> _EXERCISE BRIEF_
Exclude every picture. Output verbatim the lines from the one containing "Where should I" to the end of the data.

> _TASK MATERIAL_
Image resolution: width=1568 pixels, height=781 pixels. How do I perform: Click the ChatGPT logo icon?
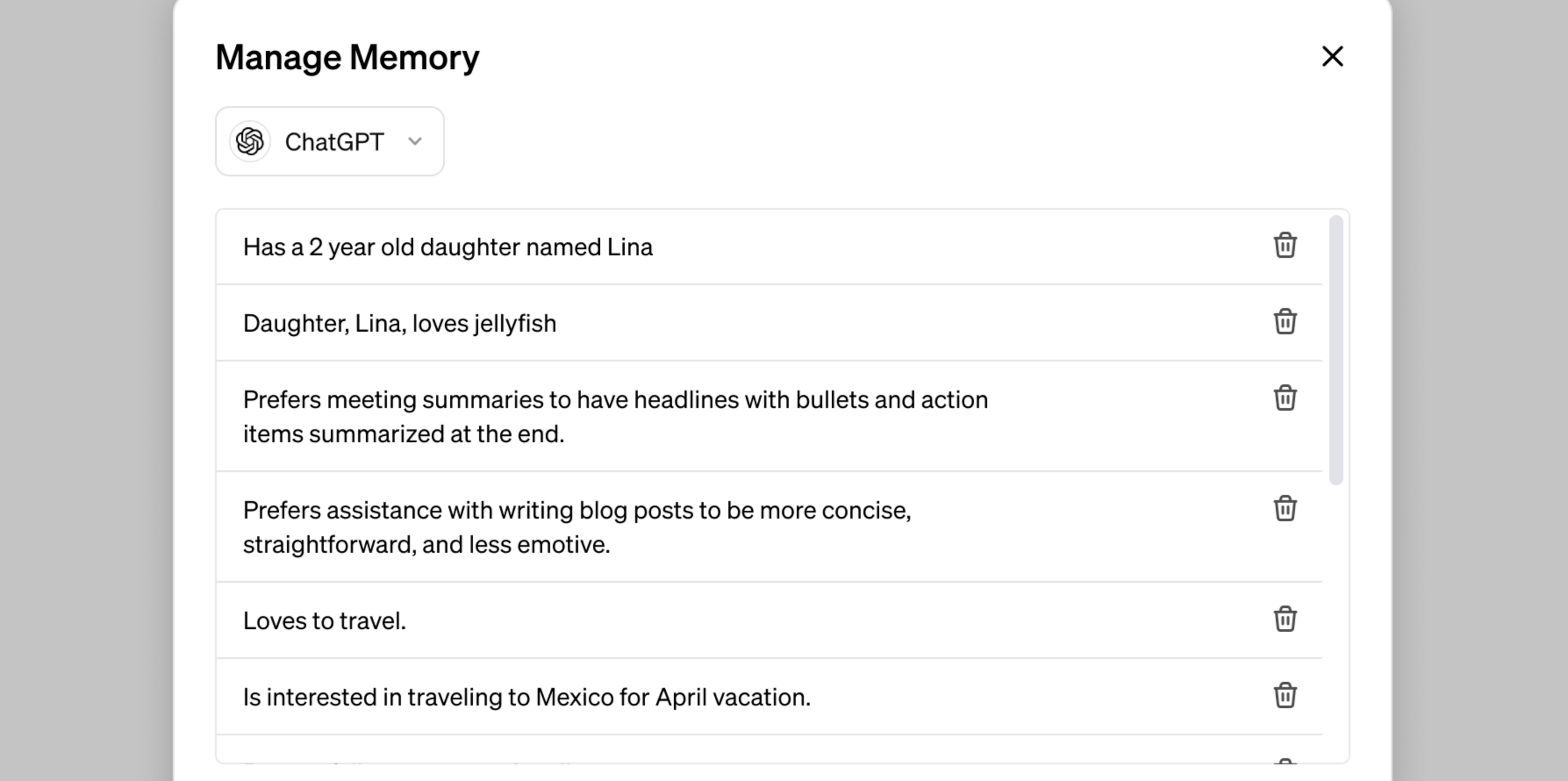(250, 142)
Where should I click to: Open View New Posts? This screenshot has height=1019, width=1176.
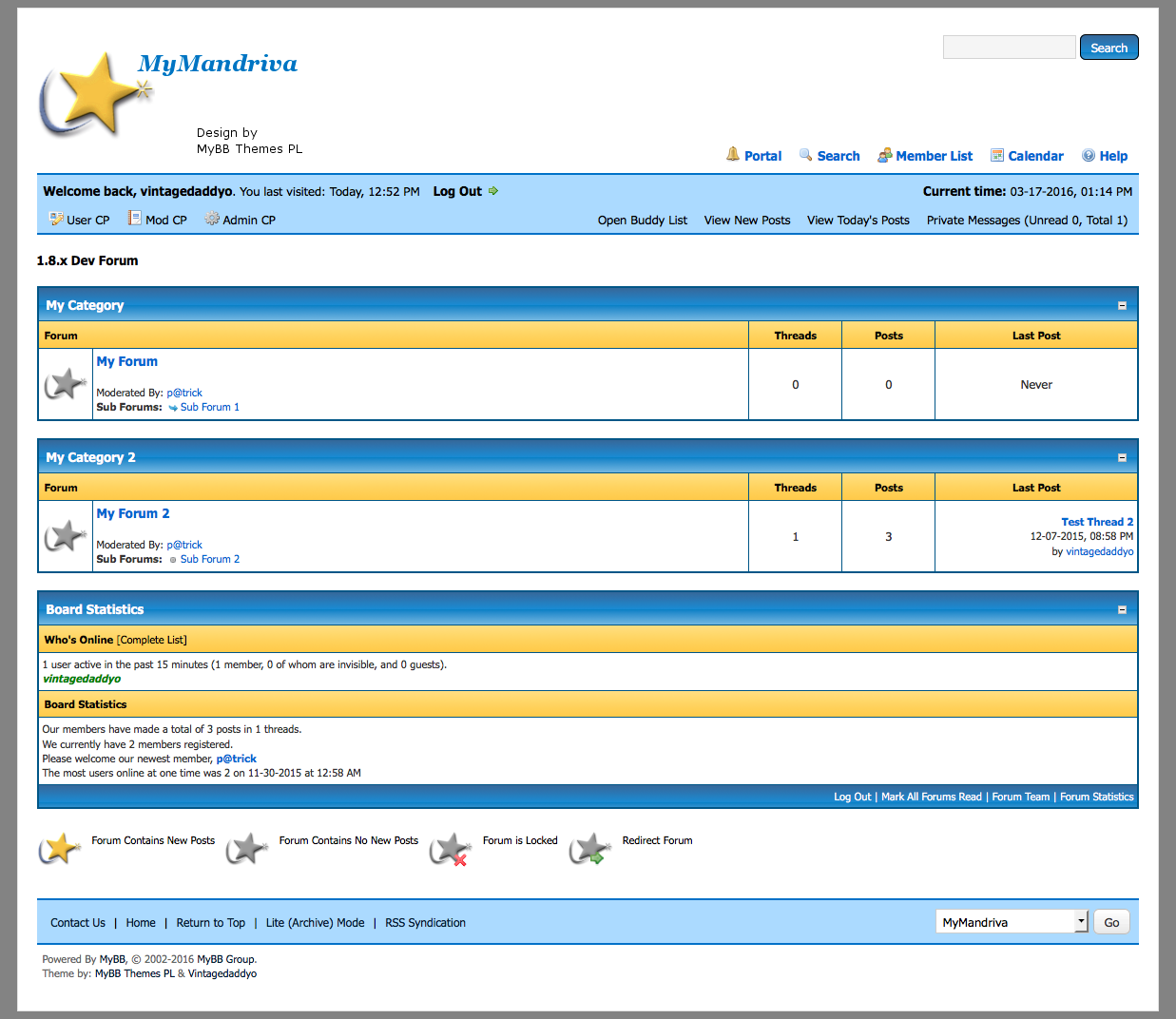(x=746, y=220)
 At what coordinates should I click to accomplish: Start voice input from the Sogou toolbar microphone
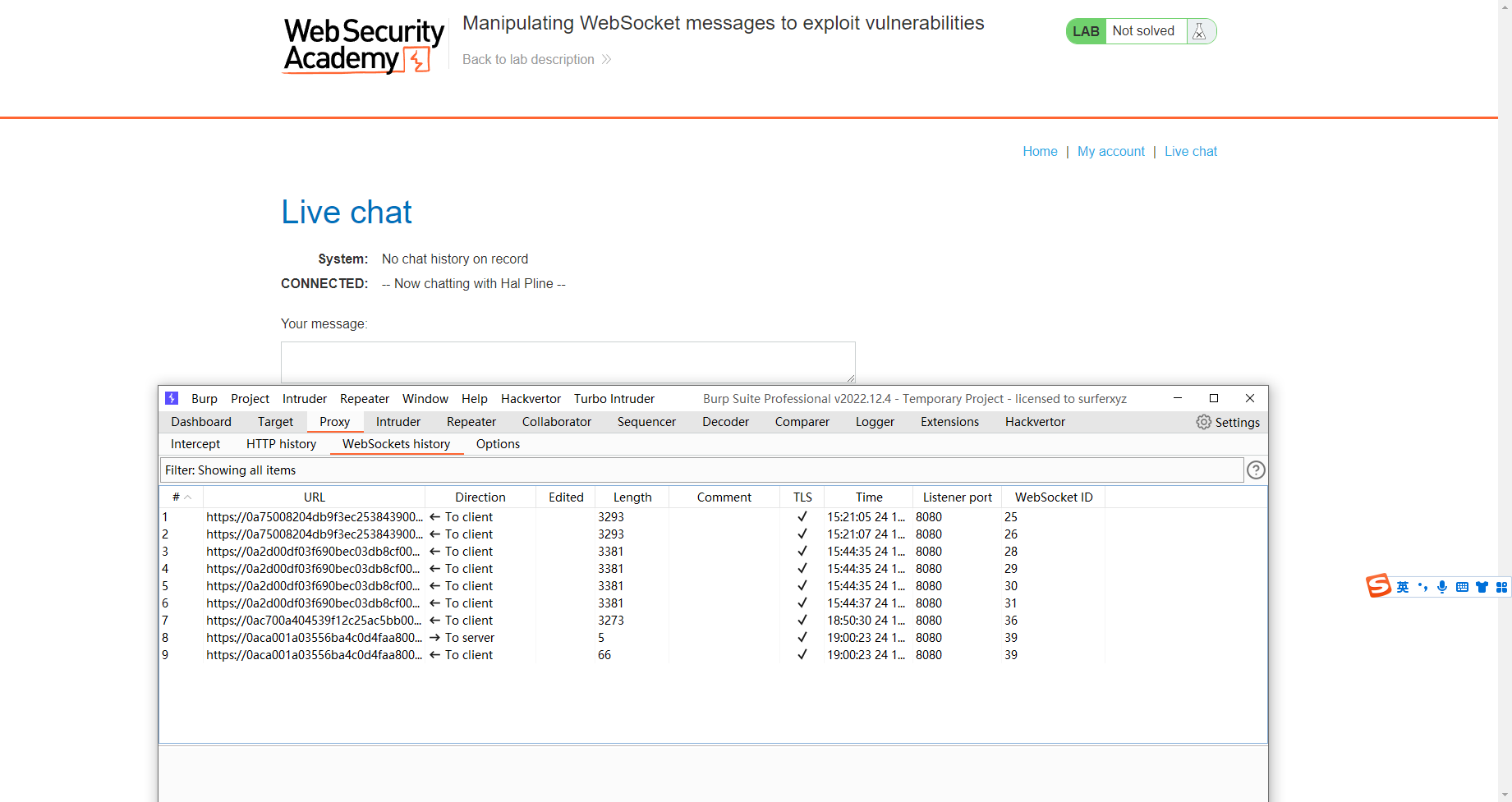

> _PROBLEM SOLUTION_
Where should I click to: Open View New Posts? This screenshot has height=1019, width=1176.
(x=746, y=220)
 At what coordinates should I click to accomplish: Start voice input from the Sogou toolbar microphone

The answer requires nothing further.